Weeknotes 351

This week I did:

Product quality

I did some more work on product quality standards. I have nineteen so far. They map to the four big risks for a product and help to create solid foundations for building good products. One of them is about a product being testable, so we’ve started talking about how we embed more testing into our design and development process. I like the principle of testing early and often, so it’s as upstream as possible.

Types of work in progress

I’ve been tracking what I spend my time on over the past two weeks.

  • Admin – 20%
  • Team – 14%
  • Roadmap – 48%
  • BAU, issues, maintenance, support – 8%
  • Improvement, org stuff – 10%

It seems broadly right to me. I’d hope others on the team have more focus on roadmap work and so a higher percentage of their time spent (60% seems like a good target to me).

And I read:

Product managers are navigators of uncertainty

“Said simply, product development, and hence product management, is filled with uncertainty.” Although, as the article points out, in many organisations it’s seen as simple because it’s just about building what senior people have already decided solves a problem. And so the core of what a product manager does to deal with uncertainty is to validate. Validate problems-to-solve, validate business models, validate that features solve problems, validate that products change user behaviour in expected ways. And they do this by applying the scientific method in an organisational context. Well, they do if they can. It depends.

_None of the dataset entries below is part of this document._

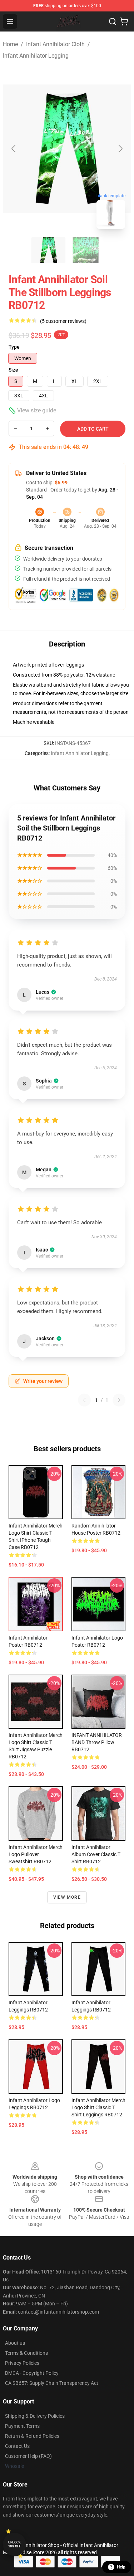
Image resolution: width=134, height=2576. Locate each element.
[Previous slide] (13, 148)
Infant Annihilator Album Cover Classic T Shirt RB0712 (95, 1854)
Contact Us (17, 2446)
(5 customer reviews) (63, 321)
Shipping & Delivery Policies (35, 2416)
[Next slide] (120, 148)
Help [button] (121, 2567)
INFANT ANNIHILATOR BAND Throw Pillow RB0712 (96, 1742)
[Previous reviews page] (84, 1400)
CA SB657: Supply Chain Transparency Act (51, 2383)
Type (14, 347)
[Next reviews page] (119, 1400)
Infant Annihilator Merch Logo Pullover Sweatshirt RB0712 (36, 1854)
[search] (112, 21)
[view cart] (124, 21)
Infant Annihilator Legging (36, 55)
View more (67, 1897)
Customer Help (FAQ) (28, 2456)
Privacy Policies (22, 2363)
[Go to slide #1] (48, 250)
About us (15, 2343)
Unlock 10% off (14, 2544)
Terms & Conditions (26, 2353)
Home (10, 44)
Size (13, 370)
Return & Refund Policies (32, 2436)
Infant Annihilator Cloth (55, 44)
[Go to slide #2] (86, 250)
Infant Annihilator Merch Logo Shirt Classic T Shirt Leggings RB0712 (98, 2107)
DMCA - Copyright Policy (32, 2373)
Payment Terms (22, 2426)
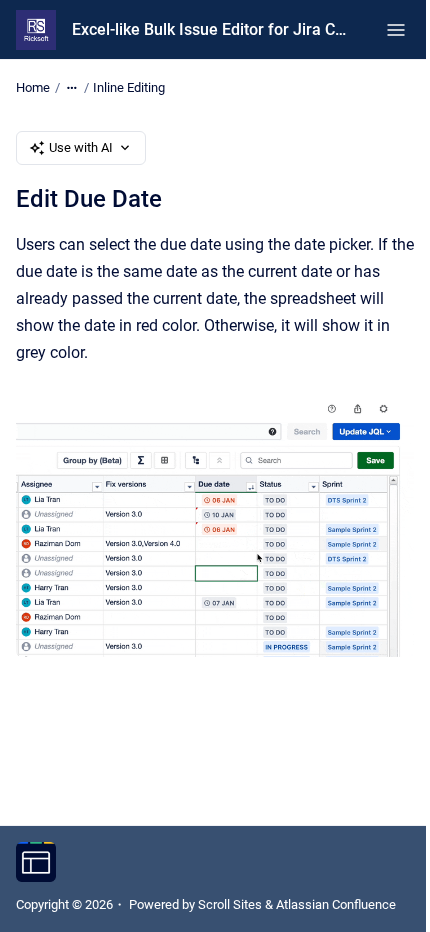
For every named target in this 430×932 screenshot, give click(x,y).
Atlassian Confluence (336, 904)
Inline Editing (129, 87)
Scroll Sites (230, 904)
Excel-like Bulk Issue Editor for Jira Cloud (209, 29)
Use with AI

Product management incorporates issues like privacy, sustainability, and inclusion

This McKinsey article about how the role of product managers is shifting to include taking more responsibility for the external consequences of their product is good to see. I definitely agree with this direction for product managers.

Outputs, outcomes and impact

I read this interesting paper from intrac. Although I don’t necessarily agree with the definitions of outcome, impact, etc., I do like that it covers more than just the usual outcomes vs outputs narrative. So, to have a complete conversation we have to talk about ‘inputs, activities, outputs, outcomes and impacts’.

I saw a comment once about all the answers being trapped in pdf’s, and it might be right.

I thought about:

What do we mean when we say…

I’ve been thinking about how we define things and what we mean when we say things like, ‘agile’, ‘matrix’, ‘digital-first’ and ‘user-centred’. Defining things means drawing a boundary, it means saying what something is and isn’t. So, I’ve been thinking about the phrasing of statements that helps to draw those boundaries. “You can’t say X unless Y”. So, you can’t say you’re user-centred unless you can say what value you last delivered to users and when it was, and you can’t say you’re digital-first unless digital people and thinking are involved at the start of the value chain.

What does slow progress signal?

I used to think that slow progress was a result of too much work in progress. And it still may be, but I wonder if slow progress is a signal of some other things too, which might tell us that too much work in progress isn’t really the cause. I guess it’s important to consider it at different levels, so for an individual, a team and for the organisation. Too much work in progress for an individual becomes self-regulating but it adds to their stress. At the organisation level, too much work in progress results of slow value delivery to users.